PASSAGE TO READ:
# Something I built



## Larmo63 (Jun 4, 2011)

The 1927 Mead Ranger with the Ghisallo Italian wood rims finally on it, just got it roadworthy, great ride actually. 

You know, when you are building  something and you think it all out and you expect the best and you have issues? I had No issues, it rides great! problems.....


----------



## Larmo63 (Jun 4, 2011)

One more, I'm stoked.....


----------



## MartyW (Jun 4, 2011)

Very Cool, are you gonna ride that at the Coaster Ride tomorrow?


----------



## Larmo63 (Jun 4, 2011)

Carson Wach (my baby) circa 1991. Old bicycle, circa 1927.


----------



## Larmo63 (Jun 4, 2011)

Yeah, i'll ride it tomorrow.


----------



## MartyW (Jun 4, 2011)

great see ya in twelve hours!


----------



## F4iGuy (Jun 4, 2011)

Awesome! But where did you find the tires?


----------



## Larmo63 (Jun 4, 2011)

Electra Amsterdam 700 x 40c tires. Available everywhere.


----------



## bricycle (Jun 4, 2011)

Wow Lar, It's like stepp'n back in time..... very cool indeed! Great bike dude.


----------



## Larmo63 (Jun 4, 2011)

Thanks, after building this one today, the speedbumps are frustrating; the "NOS" chain with the broken links, the weird old threads that seem to slow your build-up down at every turn, this OLD crap, I swear, nothing fits as it does on 40's and newer bikes, still challenging and fun to piece together and make somewhat straight and rideable....


----------



## Nick-theCut (Jun 4, 2011)

Wow thats great Larmo.  She came out amazing!  Great job with your wheel set,  How does SHE ride?  I bet like a dream.


----------



## Larmo63 (Jun 4, 2011)

My son commented about the ride; "It's magical!"


----------



## Larmo63 (Jun 4, 2011)

In my estimation, this is the way to go on motorbikes if you have the dough.....


----------



## Nick-theCut (Jun 4, 2011)

NO SH*T a lot of dough, The Delta tube and light are perfect.  Did Bud Poe hook you up on that drop stand?  It's a great rescue/piece together re-birth.  I like


----------



## irene_crystal (Jun 4, 2011)

Thats just plain beautiful! I love it!


----------



## Larmo63 (Jun 5, 2011)

I did send the dropstand to Bud Poe for straightening. (He is an outstanding individual by the way.) I hope he can use mine for a pattern to further create future repro/recreation stands for the hobby.


----------



## elginkid (Jun 5, 2011)

GIVEN DATA:
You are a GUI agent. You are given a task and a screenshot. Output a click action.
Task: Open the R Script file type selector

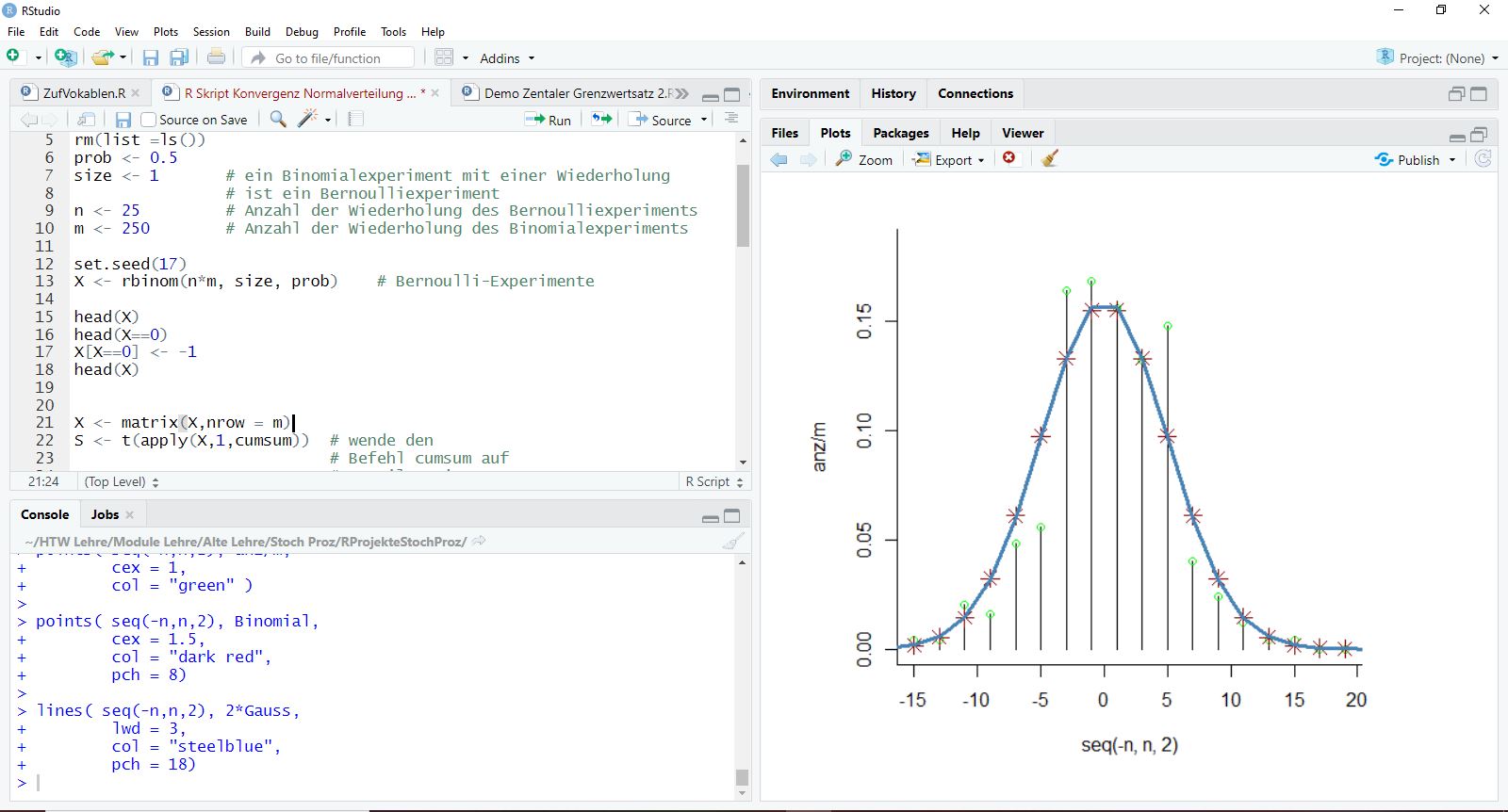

EXERCISE TASKS:
1: In the bicycle thread, which tires does Larmo63 name for the Mead Ranger?
2: For each statement, say yes or no depending on whether it agrees with the bicycle thread, and quote the deciding words. (a) The Mead Ranger has Ghisallo Italian wood rims. (b) Larmo63 said he would not ride the bike the next day. (c) The dropstand went to Bud Poe for straightening.
3: Please return the part of the bicycle thread between "NO SH*T a lot" and "beautiful! I love it!", inclusive.
The material plays no part here.

FINAL ANSWERS:
1: Electra Amsterdam 700 x 40c tires.

2:
(a) Yes: "The 1927 Mead Ranger with the Ghisallo Italian wood rims finally on it"
(b) No: "Yeah, i'll ride it tomorrow."
(c) Yes: "I did send the dropstand to Bud Poe for straightening."

3:
NO SH*T a lot of dough, The Delta tube and light are perfect.  Did Bud Poe hook you up on that drop stand?  It's a great rescue/piece together re-birth.  I like


----------



## irene_crystal (Jun 4, 2011)

Thats just plain beautiful! I love it!